Bird’s eye view of a partially complete traversal
of MARVIN (left) and of the GVIN (right). While slightly more
spread out, the traversal of the GVIN leaves many small streets
unvisited and is less thorough overall.
Figure 8: Bird’s eye view of a partially complete traversal of MARVIN (left) and of the GVIN (right). While slightly more spread out, the traversal of the GVIN leaves many small streets unvisited and is less thorough overall.

Next, we compare the high level strategy of MARVIN when trained with reinforcement learning to that when trained with imitation learning. We observe that in this context, both methods prioritize a thorough traversal, but that the agents trained using imitation learning are more efficient and therefore are able to expand to new regions much quicker than the agents trained with reinforcement learning. This matches the trend we noted when comparing training procedures and the scalability of the models that they produce.
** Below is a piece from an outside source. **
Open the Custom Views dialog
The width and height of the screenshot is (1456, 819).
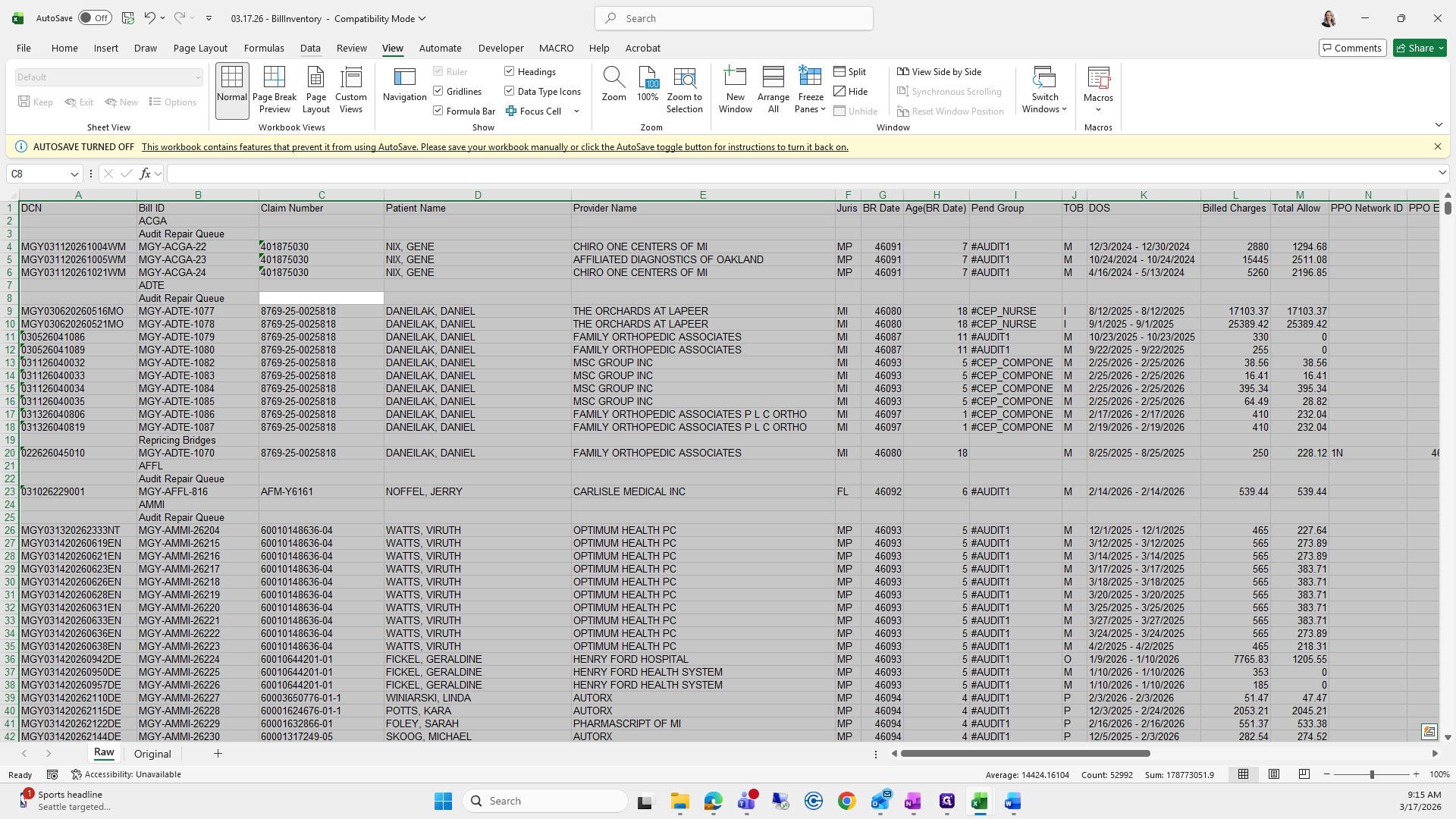pos(350,89)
Bird’s eye view of a partially complete traversal
of MARVIN trained with RL (left) and MARVIN trained with IL
(right). Both are relatively thorough while expanding to new
regions, but the model trained using imitation learning is
able to cover the regions in a more efficient manner.
Figure 9: Bird’s eye view of a partially complete traversal of MARVIN trained with RL (left) and MARVIN trained with IL (right). Both are relatively thorough while expanding to new regions, but the model trained using imitation learning is able to cover the regions in a more efficient manner.

Appendix B Sample Graph Visualization

We visualize a few of the graphs that are used in the training process seen in Figure 10. While each one can be represented by a strongly connected graph, they nevertheless posess distinct features which enable a higher degree of generalization during the training process.

Random graphs sampled from the training set.
Figure 10: Random graphs sampled from the training set.